On Tuesday, 22 July 2014 at 07:55:04 UTC, Dragos Carp wrote:

I'm in 100% disagreement. If you don't add the f suffix, users will write:

info(<user provided string that could contain format>);

This is a crash if the user provided string happens to contains "%s". I wouldn't use such an API which makes format bugs hard to find.


It does the right thing... there is an overload: without additional arguments, the first argument (not necessary a string) is not a format string.


Now if write a bug:
warning("there was an error because the file %s is missing!");

and I forgot the argument, no problem, it will run without errrors despite I made one. This is not an improvement over writef.

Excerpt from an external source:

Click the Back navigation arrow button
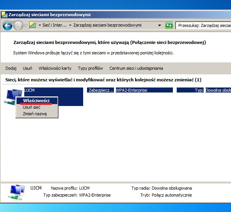Image resolution: width=231 pixels, height=212 pixels. (x=7, y=26)
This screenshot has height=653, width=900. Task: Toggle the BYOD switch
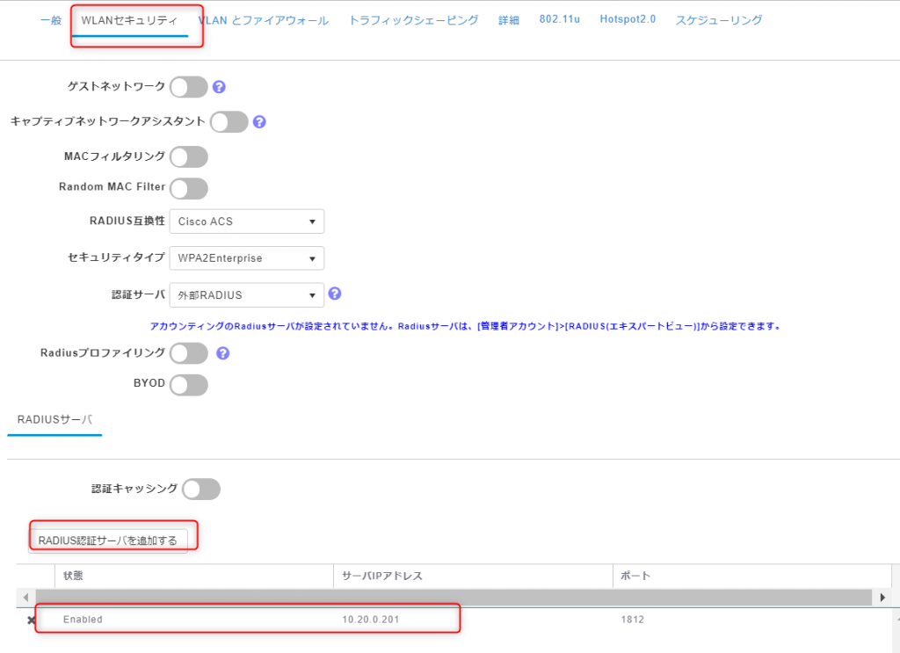tap(188, 385)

(this particular bug came up in DUB among others, and my last example was a real case too in production software where the users would call things with "%" in the names)

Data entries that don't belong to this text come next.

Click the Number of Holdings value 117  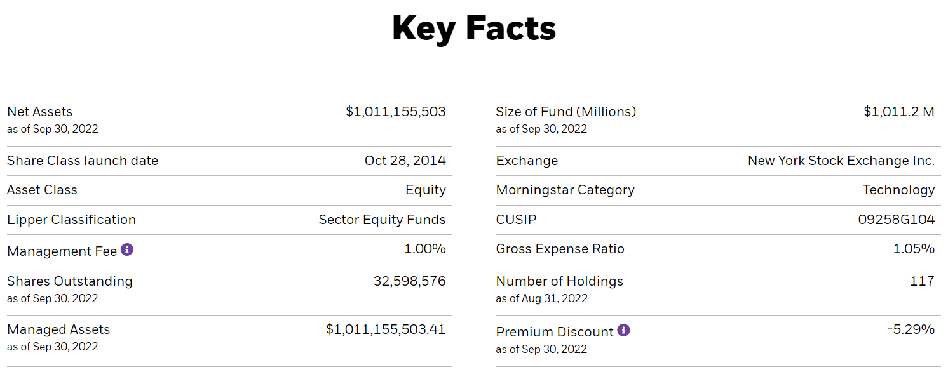[x=922, y=281]
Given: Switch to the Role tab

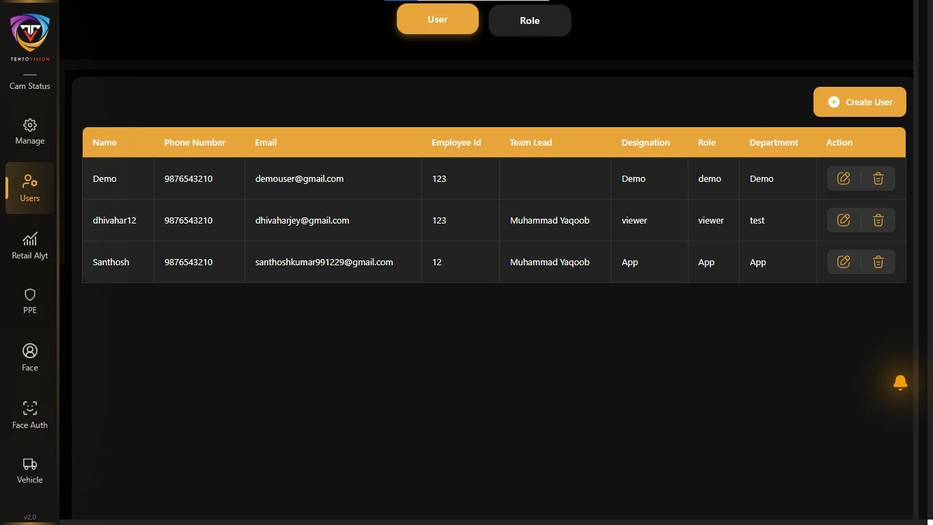Looking at the screenshot, I should [x=529, y=21].
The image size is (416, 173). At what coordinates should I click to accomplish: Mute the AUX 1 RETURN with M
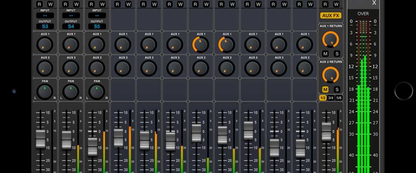point(325,54)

Two different operations conceptually => two names.



2. No support for 24/7 (server) applications

In my opinion, I really need logging for applications that possibly run forever.
With the FileLogger, the file will grow forever.
That's why most other frameworks provide something like a RollingFileLogger or some "logrotate-aware" FileLogger.

Do you realize rolling loggers are not there because they are supposed to be in another layer as subclasses of Logger?


Contrary to the NullLogger, writing a rolling logger is a non-trivial task.

NullLogger is there precisely because it's trivial and needed.
Of course a rolling logger is not that trivial, but std.logger is there to be orthogonal and a foundation not providing everything non-trivial.